Filter the records for "edit" and keep each line that has it.

(Records contained in a dataset)
[Start of Attachment]
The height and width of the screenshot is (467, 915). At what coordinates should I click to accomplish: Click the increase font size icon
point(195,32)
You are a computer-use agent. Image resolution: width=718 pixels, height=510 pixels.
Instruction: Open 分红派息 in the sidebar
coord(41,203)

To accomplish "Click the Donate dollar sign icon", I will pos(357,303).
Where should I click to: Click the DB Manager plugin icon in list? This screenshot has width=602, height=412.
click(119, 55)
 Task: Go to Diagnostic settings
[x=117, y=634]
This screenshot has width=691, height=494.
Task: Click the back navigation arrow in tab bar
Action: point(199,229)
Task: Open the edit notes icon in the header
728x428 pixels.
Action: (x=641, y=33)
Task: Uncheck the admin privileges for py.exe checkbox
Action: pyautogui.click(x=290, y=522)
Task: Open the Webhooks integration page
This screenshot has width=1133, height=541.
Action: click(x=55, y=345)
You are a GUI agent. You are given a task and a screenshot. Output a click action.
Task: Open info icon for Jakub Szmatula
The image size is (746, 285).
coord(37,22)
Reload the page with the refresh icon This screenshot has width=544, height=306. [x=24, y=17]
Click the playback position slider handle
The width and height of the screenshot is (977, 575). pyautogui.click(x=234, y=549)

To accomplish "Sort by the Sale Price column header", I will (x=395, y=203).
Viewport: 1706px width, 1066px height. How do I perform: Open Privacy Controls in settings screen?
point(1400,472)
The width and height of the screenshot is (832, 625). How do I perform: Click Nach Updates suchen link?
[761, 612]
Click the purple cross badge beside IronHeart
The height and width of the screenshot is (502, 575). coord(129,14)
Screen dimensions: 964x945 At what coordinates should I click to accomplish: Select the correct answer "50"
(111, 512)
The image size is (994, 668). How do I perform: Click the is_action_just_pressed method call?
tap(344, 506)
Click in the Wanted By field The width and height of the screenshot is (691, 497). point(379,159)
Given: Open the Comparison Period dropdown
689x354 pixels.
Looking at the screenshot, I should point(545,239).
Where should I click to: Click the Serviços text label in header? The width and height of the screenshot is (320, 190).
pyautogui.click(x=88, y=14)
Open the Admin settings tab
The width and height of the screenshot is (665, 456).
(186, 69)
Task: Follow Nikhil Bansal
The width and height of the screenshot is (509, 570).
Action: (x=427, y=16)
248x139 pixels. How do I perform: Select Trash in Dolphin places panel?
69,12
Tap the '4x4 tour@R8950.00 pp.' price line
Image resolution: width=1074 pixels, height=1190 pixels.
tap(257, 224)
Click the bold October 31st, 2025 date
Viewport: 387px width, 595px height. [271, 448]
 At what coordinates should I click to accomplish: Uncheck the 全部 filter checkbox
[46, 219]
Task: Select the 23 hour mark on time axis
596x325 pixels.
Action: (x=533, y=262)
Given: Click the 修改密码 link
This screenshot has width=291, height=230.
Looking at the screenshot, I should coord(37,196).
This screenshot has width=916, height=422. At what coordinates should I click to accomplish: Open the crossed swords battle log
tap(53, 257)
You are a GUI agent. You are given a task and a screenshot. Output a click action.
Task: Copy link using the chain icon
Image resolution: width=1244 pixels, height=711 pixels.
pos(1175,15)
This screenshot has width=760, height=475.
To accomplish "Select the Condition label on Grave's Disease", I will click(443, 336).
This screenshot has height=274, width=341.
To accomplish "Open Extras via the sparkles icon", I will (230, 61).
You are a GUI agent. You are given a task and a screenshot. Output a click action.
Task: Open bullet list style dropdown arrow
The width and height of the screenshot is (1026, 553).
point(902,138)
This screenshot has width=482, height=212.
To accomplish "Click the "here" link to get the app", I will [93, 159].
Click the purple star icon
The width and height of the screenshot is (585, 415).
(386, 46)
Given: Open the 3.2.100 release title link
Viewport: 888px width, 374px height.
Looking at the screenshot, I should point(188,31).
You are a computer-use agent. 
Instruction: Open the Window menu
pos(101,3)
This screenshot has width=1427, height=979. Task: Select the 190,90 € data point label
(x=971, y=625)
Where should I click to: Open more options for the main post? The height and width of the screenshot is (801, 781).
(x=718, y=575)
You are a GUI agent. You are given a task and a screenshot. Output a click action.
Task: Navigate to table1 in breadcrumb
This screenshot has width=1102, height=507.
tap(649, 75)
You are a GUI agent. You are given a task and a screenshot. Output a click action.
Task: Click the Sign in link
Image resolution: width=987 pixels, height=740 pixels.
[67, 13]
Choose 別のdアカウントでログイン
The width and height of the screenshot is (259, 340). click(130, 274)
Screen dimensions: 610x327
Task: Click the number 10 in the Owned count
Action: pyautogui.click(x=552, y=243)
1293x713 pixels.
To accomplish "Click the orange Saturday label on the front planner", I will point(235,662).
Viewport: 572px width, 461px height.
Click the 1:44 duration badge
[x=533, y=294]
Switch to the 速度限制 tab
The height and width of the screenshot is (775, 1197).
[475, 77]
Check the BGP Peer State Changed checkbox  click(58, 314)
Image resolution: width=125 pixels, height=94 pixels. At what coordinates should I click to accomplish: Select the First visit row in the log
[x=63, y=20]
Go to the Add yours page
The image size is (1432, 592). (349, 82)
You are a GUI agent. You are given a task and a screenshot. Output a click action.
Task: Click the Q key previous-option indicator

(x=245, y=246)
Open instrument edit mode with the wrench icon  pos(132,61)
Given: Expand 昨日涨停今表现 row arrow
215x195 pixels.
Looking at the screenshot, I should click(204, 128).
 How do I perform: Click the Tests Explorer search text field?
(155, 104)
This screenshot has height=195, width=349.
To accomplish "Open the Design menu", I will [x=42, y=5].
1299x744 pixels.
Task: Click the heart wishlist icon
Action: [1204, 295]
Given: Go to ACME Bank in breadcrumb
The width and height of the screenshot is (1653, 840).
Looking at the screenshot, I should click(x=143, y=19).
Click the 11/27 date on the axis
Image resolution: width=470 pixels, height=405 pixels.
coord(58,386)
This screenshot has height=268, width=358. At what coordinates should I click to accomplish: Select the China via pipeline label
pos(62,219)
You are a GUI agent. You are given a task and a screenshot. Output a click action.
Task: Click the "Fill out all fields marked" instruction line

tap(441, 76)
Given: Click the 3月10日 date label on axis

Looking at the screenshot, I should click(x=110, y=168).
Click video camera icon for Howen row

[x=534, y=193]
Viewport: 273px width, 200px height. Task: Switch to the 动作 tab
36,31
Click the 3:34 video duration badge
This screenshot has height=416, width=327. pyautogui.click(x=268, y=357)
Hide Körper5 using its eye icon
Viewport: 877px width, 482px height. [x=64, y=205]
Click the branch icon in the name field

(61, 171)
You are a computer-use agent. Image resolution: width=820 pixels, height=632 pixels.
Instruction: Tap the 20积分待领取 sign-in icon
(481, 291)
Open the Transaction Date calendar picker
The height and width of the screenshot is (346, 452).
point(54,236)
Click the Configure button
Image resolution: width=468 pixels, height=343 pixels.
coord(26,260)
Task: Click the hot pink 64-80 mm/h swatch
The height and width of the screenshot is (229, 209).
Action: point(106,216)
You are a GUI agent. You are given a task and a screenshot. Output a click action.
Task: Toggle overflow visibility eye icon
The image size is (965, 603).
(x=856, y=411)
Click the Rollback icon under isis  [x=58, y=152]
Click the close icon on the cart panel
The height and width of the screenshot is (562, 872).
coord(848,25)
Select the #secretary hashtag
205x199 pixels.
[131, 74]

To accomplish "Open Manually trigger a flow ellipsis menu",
[End of Attachment]
# SOLUTION FOR THIS PROBLEM
Task: Open the edit notes icon in the header
Open instrument edit mode with the wrench icon  pos(132,61)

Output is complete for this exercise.